● **Work order**: Write out each entry below exactly. Do not include the images.

● **Task material**:
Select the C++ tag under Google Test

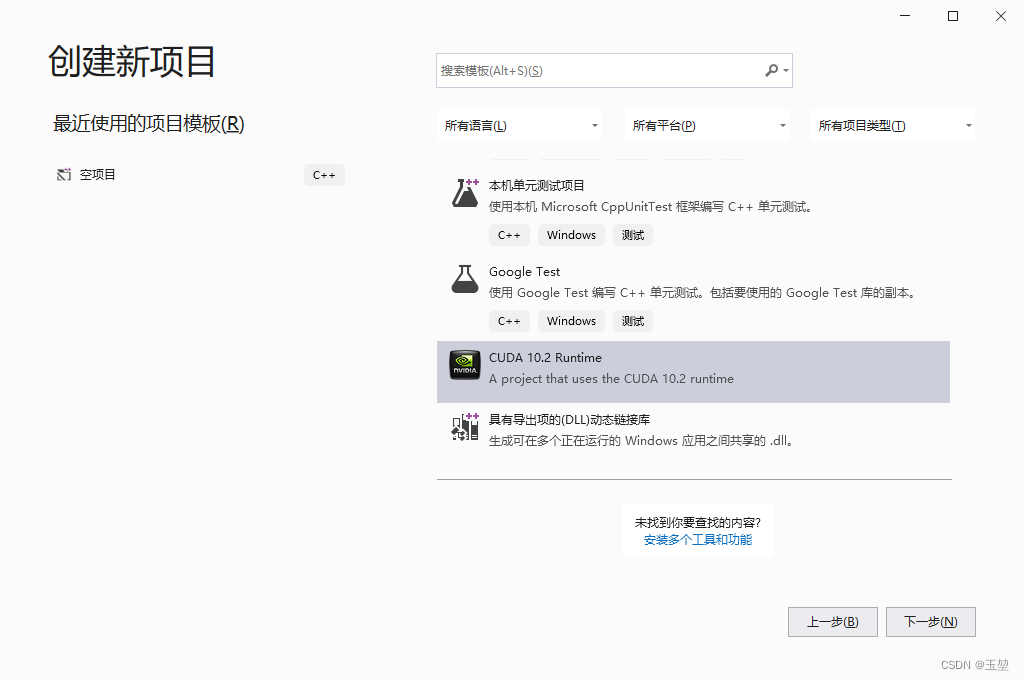pos(509,320)
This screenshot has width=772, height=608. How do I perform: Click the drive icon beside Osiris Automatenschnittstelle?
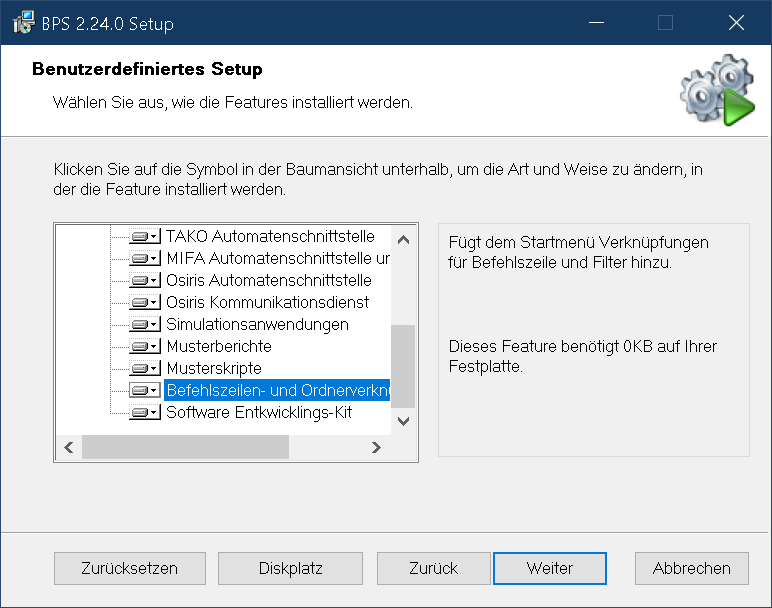[x=145, y=281]
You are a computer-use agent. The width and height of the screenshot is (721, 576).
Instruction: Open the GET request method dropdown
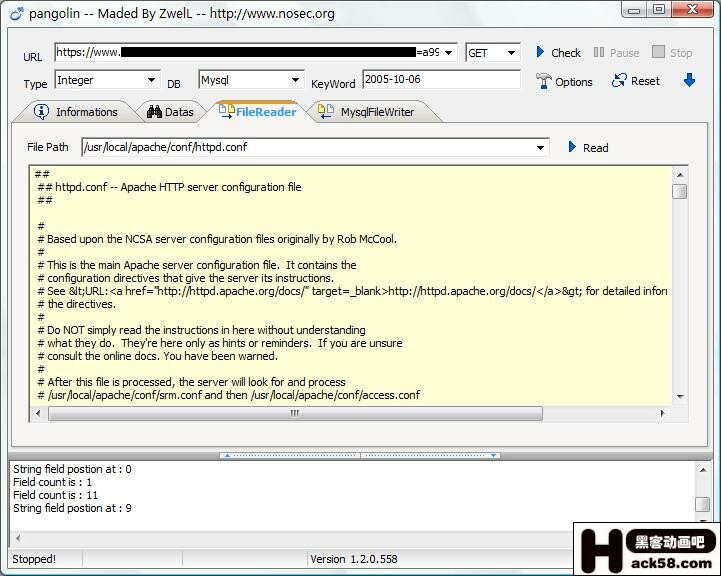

● **Result for this exercise**:
Select the C++ tag under Google Test

pos(509,320)
This screenshot has width=772, height=608. How do I perform: Click the drive icon beside Osiris Automatenschnittstelle?
[x=145, y=281]
You are a computer-use agent. The width and height of the screenshot is (721, 576).
Instruction: Open the GET request method dropdown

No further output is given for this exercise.